Mom Who Lost Baby to COVID Says Vax Deniers Are Like 'Slap in the Face'
A Missouri woman who lost her newborn child last year after she contracted COVID-19 has said it's "like a slap in the face" when people say the vaccine is "a political issue" and the pandemic is a hoax.
Vanessa Alfermann, a COVID-19 nurse at Missouri Baptist Medical Center in St. Louis, told KMOV-TV: "I have family, I have friends that think this is not real, it's a hoax—even after knowing my story—that the vaccine is a political issue and it's definitely like a slap in the face to hear them saying this to me.
Alfermann got unwell with the virus in November 2020. Her husband also contracted the disease and she was 20 weeks pregnant at the time.
Around two weeks later on November 24, she woke up in the middle of the night, in labor.
"I just realized that this isn't just spasms, this isn't just something not to worry about, it was definitely labor, and I realized that something bad was going on," Alfermann told KMOV-TV.
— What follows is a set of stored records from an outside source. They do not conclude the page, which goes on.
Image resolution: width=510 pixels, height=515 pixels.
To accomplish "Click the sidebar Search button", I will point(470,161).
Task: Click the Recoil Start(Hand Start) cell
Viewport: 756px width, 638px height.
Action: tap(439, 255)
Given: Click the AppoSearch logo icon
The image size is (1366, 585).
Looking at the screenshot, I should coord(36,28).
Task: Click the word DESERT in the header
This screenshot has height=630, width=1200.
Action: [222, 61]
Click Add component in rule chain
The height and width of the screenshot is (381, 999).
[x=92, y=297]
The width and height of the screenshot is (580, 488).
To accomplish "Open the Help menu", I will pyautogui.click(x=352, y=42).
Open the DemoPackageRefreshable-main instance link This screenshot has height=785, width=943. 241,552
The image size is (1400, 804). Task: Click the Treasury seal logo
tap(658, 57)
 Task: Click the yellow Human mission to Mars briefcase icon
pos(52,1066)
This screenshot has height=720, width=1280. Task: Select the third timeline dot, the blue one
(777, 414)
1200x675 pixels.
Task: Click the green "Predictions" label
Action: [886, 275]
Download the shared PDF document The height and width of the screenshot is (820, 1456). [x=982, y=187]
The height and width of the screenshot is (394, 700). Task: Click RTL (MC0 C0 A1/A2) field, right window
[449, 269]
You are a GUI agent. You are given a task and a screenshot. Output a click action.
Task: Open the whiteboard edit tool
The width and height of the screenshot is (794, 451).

She gave birth to her son, whom they named Axel, at just 22 weeks. But he died moments after being born. Doctors told her COVID-19 had caused a blood clot to form on the placenta that erupted.
"Doctors told me there was nothing I could do. Nothing [...] would have changed what happened, because I had COVID," Alfermann said.
"It's devastating because you have this goal after these nine months that you're going to have a little baby, a little boy to be yours, to take care of and to have it just stolen—it was devastating," she added.
Unvaccinated pregnant women have a higher risk of complications from giving birth during the pandemic, Dr. Asal Fathian, a maternal fetal medicine specialist at Mercy Hospital in St. Louis, told the TV station.
"We're seeing some of our highest admissions with regards to pregrant women in our hospital related to complications related to COVID. And they're all unvaccinated individuals unfortunately," Fathian said.
"The best protection pregnant women have against these complications is getting vaccinated," she added. "We know it's a safe vaccine in pregnancy. Women do well with it, and it's just your best way of protecting yourself and your baby."
Weeks after her son died, as a health worker, Alfermann was one of the first people in the United States to get her vaccine, when they became available.
On Thursday, Newsweek reported that a Louisiana woman and her mother died of COVID-19 just one day apart.
Lacresanna Williams, 21, of Shreveport, was pregnant and tested positive for the virus during a routine checkup, reported local TV station KSLA.
The next day, she died after delivering her baby via emergency C-section. Williams' 42-year-old mother Victoria unknowingly contracted the virus and died the following day.
Neither of the women were vaccinated.